Movies that just happen to take place on Thanksgiving don’t really count, so no You’ve Got Mail, Tower Heist, Addams Family Values, or The Blind Side.
Yes, The Humans takes place on Thanksgiving and it’s a good movie. Is that really one you would gather the family to watch, though?
The Last Waltz is one of my favorite concert movies. But just because it was filmed on Thanksgiving does not make it a Thanksgiving movie.
Friendsgiving? No, just no. Son in Law? Now you’re scraping the bottom of the barrel.
Granted, there are a few decent Thanksgiving movies. Dan in Real Life does start with him visiting his family for the holiday and has a wonderful performance by Steve Carell, along with a really enjoyable soundtrack. Not sure if it rises to classic status, however.
Pieces of April is a Thanksgiving movie that does a good job of capturing the coming-apart-at-the-seams feeling of a chaotic holiday. Home for the Holidays has some good actors in it—Holly Hunter, Claire Danes, Robert Downey Jr.—but it isn’t so good that you would watch it repeatedly, and definitely not every year.
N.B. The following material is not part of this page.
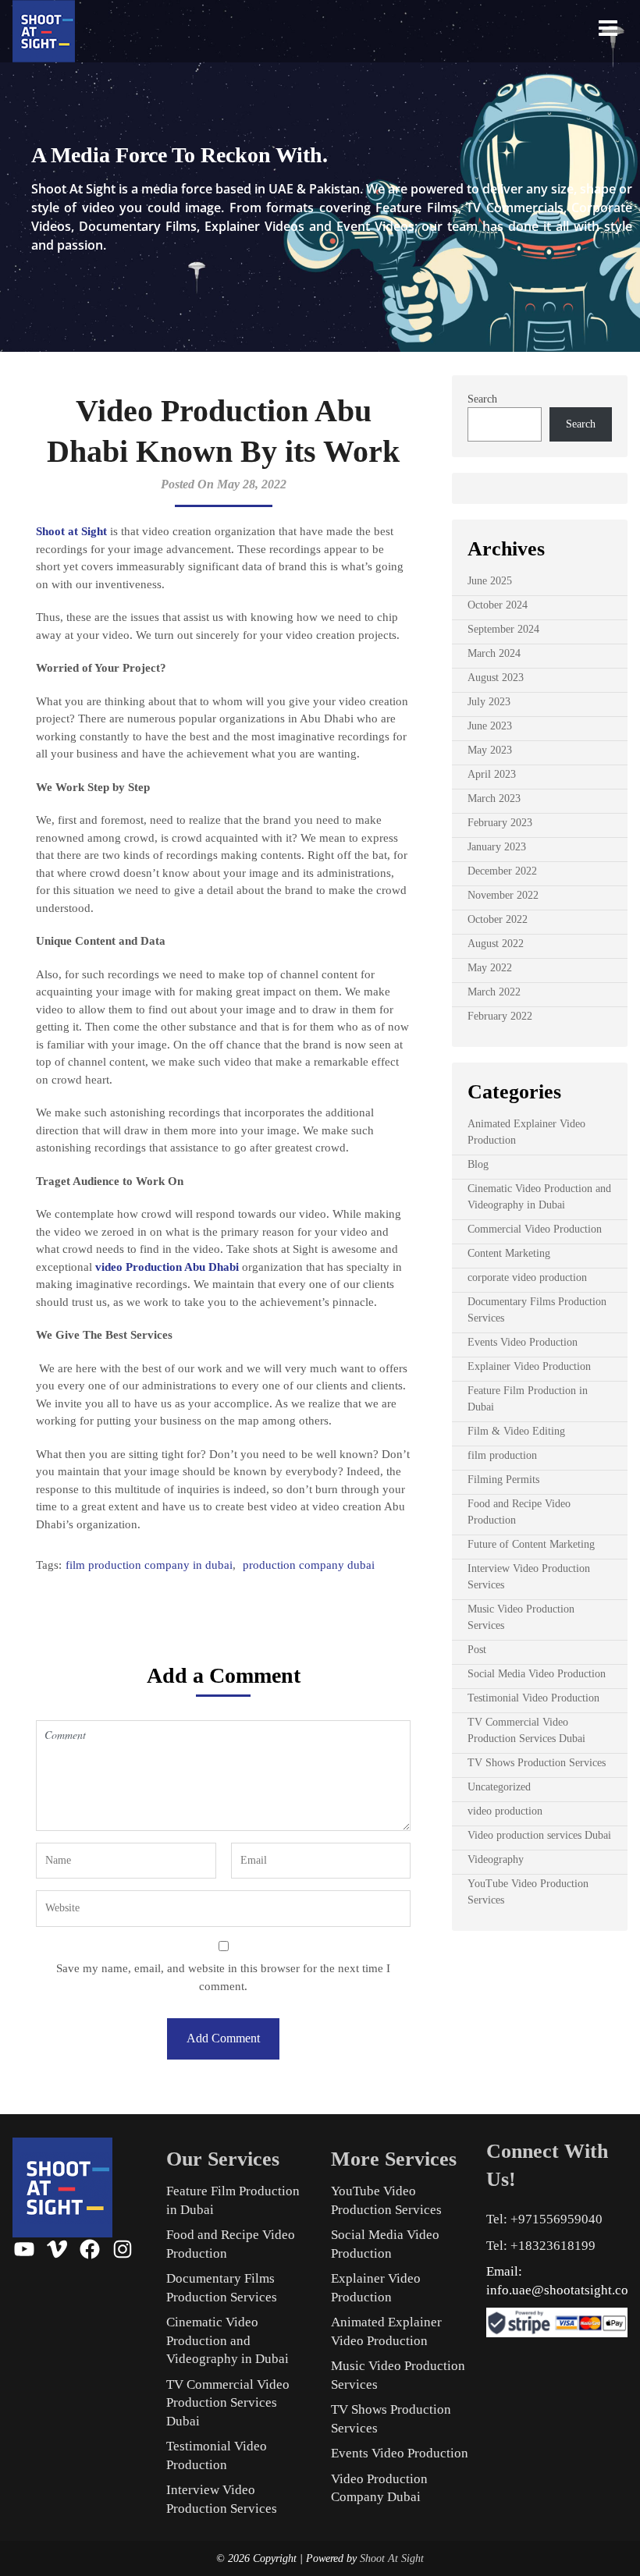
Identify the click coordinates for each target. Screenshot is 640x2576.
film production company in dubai (149, 1565)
Here is where everyone mentions Planes, Trains and Automobiles. Okay, I am willing to say this almost works. A movie about traveling doesn’t really seem like an actual Thanksgiving movie, though, and honestly, it’s a bit predictable so it starts to falter on repeated viewings. This one feels like a dry run before John Hughes perfected his holiday movie with Home Alone three years later.
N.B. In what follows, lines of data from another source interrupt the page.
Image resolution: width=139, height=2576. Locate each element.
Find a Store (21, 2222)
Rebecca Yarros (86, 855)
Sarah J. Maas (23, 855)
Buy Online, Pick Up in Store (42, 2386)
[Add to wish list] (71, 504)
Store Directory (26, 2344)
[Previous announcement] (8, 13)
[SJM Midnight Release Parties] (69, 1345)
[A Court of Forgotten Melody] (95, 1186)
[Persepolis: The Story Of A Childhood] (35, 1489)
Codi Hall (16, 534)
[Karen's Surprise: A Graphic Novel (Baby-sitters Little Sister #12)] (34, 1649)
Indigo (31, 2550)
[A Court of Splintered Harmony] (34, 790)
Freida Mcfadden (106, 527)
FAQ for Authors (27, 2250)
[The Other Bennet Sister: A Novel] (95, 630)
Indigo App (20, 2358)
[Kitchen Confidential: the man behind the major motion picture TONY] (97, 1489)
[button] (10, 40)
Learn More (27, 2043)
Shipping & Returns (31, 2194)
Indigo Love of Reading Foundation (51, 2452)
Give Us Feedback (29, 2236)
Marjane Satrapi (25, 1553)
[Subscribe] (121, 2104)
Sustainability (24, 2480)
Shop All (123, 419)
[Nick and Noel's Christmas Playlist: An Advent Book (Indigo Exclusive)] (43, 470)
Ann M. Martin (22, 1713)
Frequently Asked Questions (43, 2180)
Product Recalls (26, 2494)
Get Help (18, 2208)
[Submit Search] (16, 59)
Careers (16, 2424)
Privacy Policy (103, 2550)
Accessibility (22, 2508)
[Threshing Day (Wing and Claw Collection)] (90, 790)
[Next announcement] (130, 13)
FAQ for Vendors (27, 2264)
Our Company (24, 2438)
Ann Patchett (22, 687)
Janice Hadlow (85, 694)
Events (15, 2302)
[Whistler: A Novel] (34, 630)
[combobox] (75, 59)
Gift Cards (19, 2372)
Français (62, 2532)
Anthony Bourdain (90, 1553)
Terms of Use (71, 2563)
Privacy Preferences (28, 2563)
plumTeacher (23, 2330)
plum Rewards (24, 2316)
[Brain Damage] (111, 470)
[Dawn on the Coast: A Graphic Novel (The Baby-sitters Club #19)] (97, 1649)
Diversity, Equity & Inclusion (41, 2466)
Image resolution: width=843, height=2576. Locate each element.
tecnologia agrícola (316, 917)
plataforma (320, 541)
So, what is usually first on most people’s lists of favorite Thanksgiving movies? A Charlie Brown Thanksgiving. And that basically proves my point, because it’s not even a movie; it’s a TV special.
Which brings me to my larger point: the reason Charlie Brown works and the reason there are no great Thanksgiving movies is that the holiday itself doesn’t work in movie form. All of the best Thanksgiving stories I can think of have been TV episodes.
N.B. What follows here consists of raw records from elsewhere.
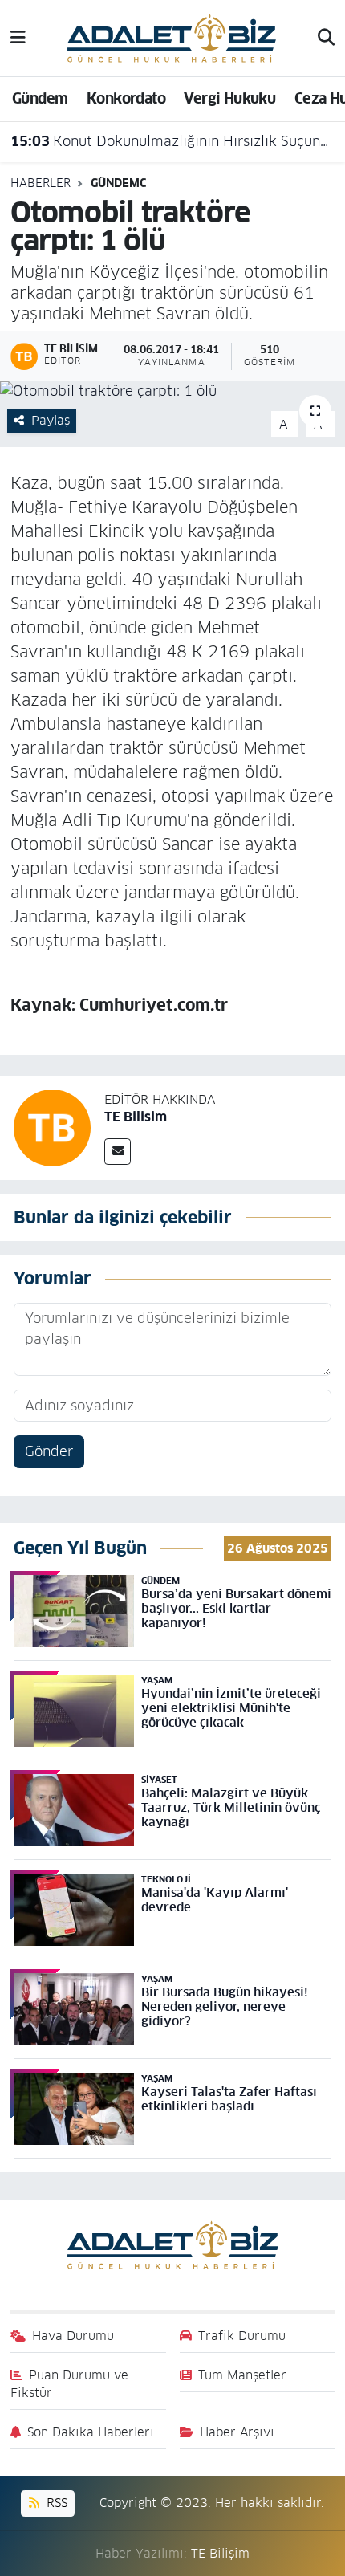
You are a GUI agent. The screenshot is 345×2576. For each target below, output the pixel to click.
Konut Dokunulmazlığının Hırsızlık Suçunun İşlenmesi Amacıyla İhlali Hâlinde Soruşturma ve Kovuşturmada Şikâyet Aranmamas (172, 141)
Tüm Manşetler (242, 2375)
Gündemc (118, 183)
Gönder (49, 1451)
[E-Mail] (117, 1151)
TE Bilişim (220, 2553)
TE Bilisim (135, 1117)
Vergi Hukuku (229, 98)
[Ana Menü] (18, 38)
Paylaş (50, 420)
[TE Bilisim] (52, 1127)
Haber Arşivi (237, 2432)
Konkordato (126, 98)
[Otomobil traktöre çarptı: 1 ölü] (172, 391)
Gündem (39, 98)
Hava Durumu (73, 2335)
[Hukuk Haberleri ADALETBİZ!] (172, 37)
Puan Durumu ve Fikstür (69, 2383)
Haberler (40, 183)
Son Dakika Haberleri (90, 2432)
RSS (55, 2502)
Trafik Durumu (242, 2335)
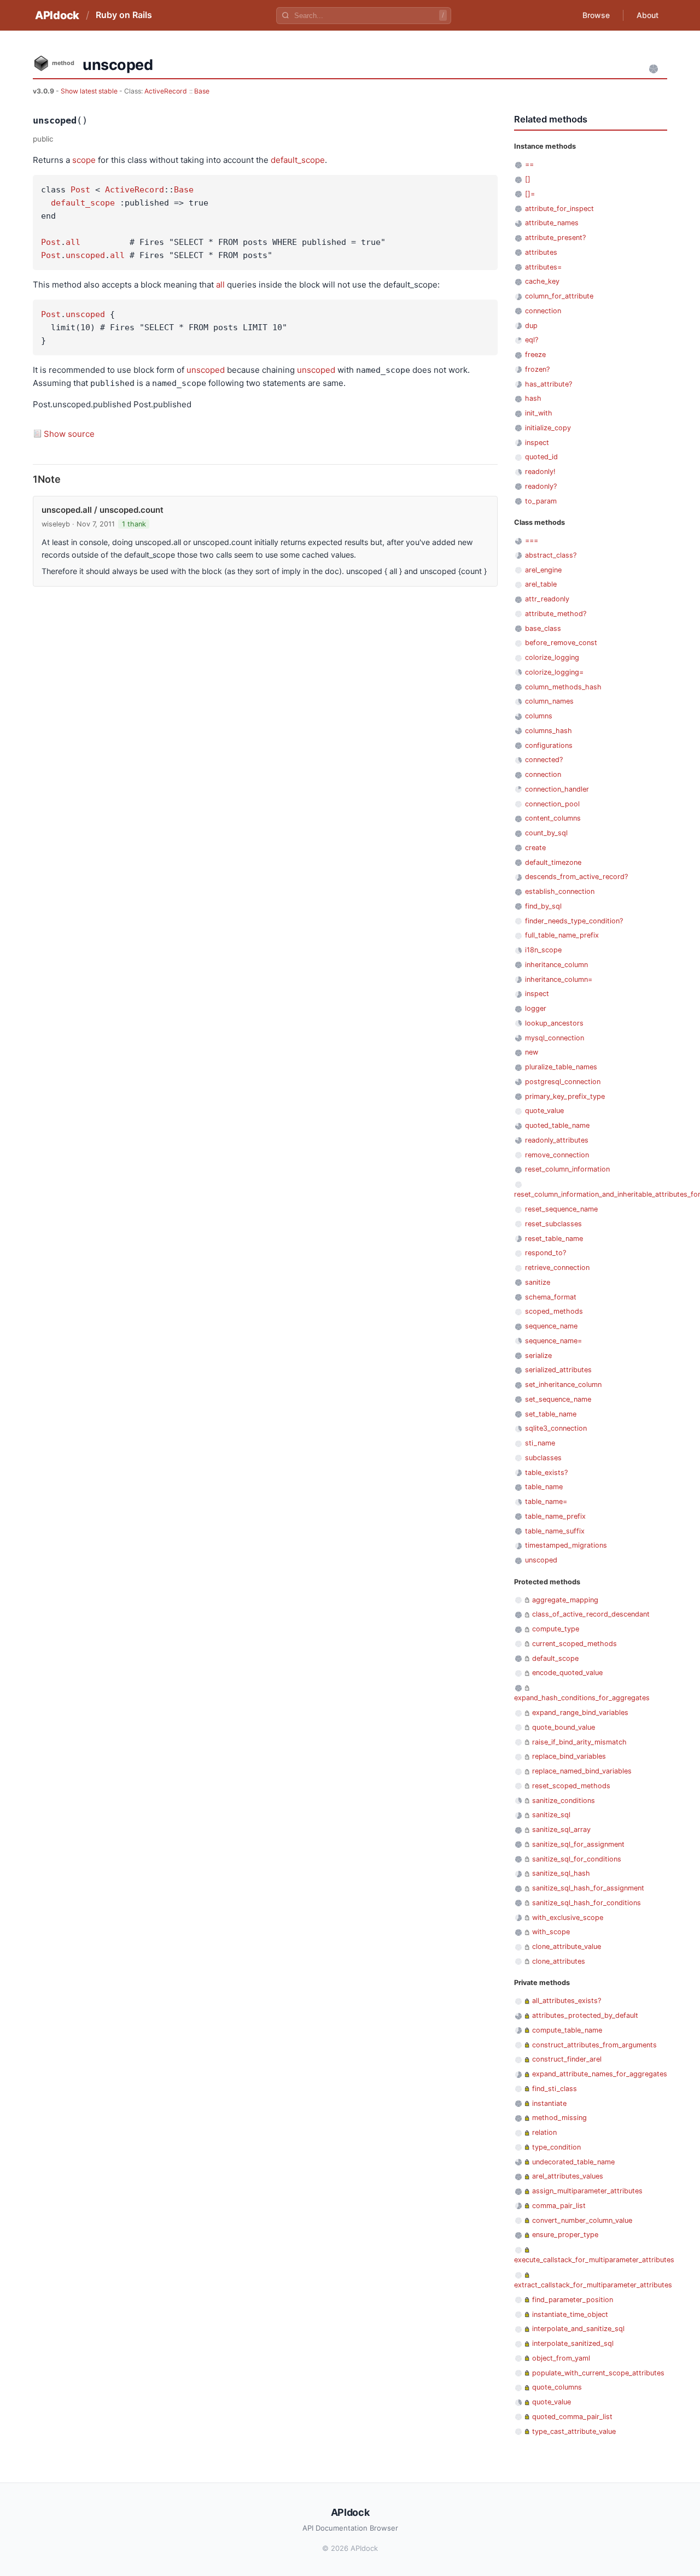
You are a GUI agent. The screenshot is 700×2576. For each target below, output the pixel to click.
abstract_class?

How I feel about Thanksgiving entertainment is how I feel about the holiday itself: you gather with the same people every year and share rituals together. Ones that you have probably shared most of your life. My Thanksgiving dinner is basically the same meal I’ve had since I was a kid. It’s comforting to share the food and traditions with the same people every year.
We spend time with TV characters. Lots of episodes, over many years, and our relationship with them and their relationships with each other are different than the relationships we watch evolve in a two-hour movie. It’s hard to build up the emotional connection needed for a payoff in a Thanksgiving movie. I just never care all that much. Whereas a holiday TV show is a reward and a payoff for the time we have spent with these characters.
My favorite TV show Thanksgiving was the first season of Cheers because it really rounded out and paid off much of the character development we had seen in the first bunch of episodes. And it was the first time we saw any of them outside of the bar setting.
WKRP in Cincinnati also has a fantastic Thanksgiving episode that involves the best Turkey Giveaway of all time.
And yes, both WKRP and Cheers are about seven or eight episodes into season one, but that is enough time to establish characters that become fully realized in a holiday show.
The New Girl, Brooklyn Nine-Nine, Gilmore Girls, Friends, and even The Simpsons all have memorable Thanksgiving episodes. And they work because we feel comfortable with these characters and enjoy seeing their holiday traditions. It feels earned.
A Charlie Brown Thanksgiving works for the exact same reason. We know Charlie Brown and Snoopy really well so we don’t need any backstory for the payoffs of the special.
Thanksgiving is a TV holiday because it’s a pretty simple, no-frills day that sometimes involves uncomfortable get-togethers with people you know really well and where things can go terribly wrong—which is the premise of most of the TV shows ever made.
So as much as I love movies, I say for Thanksgiving just skip them, pull up an old episode of one of your favorite TV shows, and settle into the tradition.